> _Assignment_: Look through the material below and show every line with the word "will".

> _Source material_:
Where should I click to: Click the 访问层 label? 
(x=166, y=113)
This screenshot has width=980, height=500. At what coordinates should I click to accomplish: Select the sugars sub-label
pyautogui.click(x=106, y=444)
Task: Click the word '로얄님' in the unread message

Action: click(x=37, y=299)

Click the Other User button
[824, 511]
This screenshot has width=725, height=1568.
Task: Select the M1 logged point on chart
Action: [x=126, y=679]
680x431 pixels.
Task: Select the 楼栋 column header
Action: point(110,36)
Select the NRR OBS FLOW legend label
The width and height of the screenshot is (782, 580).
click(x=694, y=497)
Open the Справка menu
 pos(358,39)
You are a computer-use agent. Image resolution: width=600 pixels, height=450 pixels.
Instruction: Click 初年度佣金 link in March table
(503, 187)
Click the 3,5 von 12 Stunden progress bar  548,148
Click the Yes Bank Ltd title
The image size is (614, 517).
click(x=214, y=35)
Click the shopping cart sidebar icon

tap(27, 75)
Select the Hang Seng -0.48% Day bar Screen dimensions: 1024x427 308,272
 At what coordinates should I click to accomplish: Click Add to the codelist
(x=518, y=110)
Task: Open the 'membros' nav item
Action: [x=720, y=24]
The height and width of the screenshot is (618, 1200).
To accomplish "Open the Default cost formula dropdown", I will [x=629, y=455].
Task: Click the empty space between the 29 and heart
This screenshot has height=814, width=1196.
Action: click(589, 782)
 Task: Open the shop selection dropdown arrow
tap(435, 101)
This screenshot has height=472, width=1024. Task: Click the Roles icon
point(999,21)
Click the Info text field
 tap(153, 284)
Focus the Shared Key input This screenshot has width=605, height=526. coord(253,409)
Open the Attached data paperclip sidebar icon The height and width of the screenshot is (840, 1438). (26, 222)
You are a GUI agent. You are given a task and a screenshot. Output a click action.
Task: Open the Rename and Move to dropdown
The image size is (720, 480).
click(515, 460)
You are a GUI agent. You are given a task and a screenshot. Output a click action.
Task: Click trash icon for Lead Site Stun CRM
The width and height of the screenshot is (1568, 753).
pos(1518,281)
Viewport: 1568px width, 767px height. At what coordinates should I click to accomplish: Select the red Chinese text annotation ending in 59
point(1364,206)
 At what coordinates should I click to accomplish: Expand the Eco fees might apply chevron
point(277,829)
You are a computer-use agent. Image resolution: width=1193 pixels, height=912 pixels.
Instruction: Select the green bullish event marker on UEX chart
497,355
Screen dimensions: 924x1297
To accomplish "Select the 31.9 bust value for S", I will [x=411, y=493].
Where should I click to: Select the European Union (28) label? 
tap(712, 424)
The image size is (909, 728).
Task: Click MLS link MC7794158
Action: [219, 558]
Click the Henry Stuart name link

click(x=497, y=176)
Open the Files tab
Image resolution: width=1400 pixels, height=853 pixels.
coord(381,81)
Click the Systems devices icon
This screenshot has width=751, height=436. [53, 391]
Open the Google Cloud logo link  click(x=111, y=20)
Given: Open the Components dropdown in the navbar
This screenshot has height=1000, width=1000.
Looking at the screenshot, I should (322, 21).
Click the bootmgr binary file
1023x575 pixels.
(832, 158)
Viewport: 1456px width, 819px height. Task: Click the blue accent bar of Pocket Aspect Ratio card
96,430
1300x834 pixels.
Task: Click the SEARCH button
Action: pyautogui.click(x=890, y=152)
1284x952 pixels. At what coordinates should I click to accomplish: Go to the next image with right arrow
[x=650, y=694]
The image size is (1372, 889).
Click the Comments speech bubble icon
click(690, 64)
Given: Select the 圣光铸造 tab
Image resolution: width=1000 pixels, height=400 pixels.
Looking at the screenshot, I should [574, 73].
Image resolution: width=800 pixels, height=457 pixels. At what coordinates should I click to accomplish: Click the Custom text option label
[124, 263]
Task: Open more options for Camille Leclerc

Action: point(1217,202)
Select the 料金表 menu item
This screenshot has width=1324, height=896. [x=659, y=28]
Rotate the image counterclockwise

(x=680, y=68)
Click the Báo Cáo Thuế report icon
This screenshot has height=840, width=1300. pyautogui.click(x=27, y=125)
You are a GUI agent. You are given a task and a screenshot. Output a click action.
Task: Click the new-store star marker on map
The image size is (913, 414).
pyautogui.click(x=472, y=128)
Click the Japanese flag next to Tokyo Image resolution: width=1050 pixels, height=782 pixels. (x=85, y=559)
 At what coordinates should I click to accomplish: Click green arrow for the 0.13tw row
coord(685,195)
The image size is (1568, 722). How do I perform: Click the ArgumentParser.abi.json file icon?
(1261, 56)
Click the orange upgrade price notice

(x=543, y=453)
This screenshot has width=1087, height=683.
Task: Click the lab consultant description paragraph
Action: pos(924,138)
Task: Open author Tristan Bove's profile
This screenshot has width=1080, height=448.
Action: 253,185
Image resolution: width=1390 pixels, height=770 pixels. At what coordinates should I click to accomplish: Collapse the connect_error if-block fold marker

> _Output for this task_:
To accomplish "Open the Default cost formula dropdown", I will [x=629, y=455].
To accomplish "Select the 31.9 bust value for S", I will [x=411, y=493].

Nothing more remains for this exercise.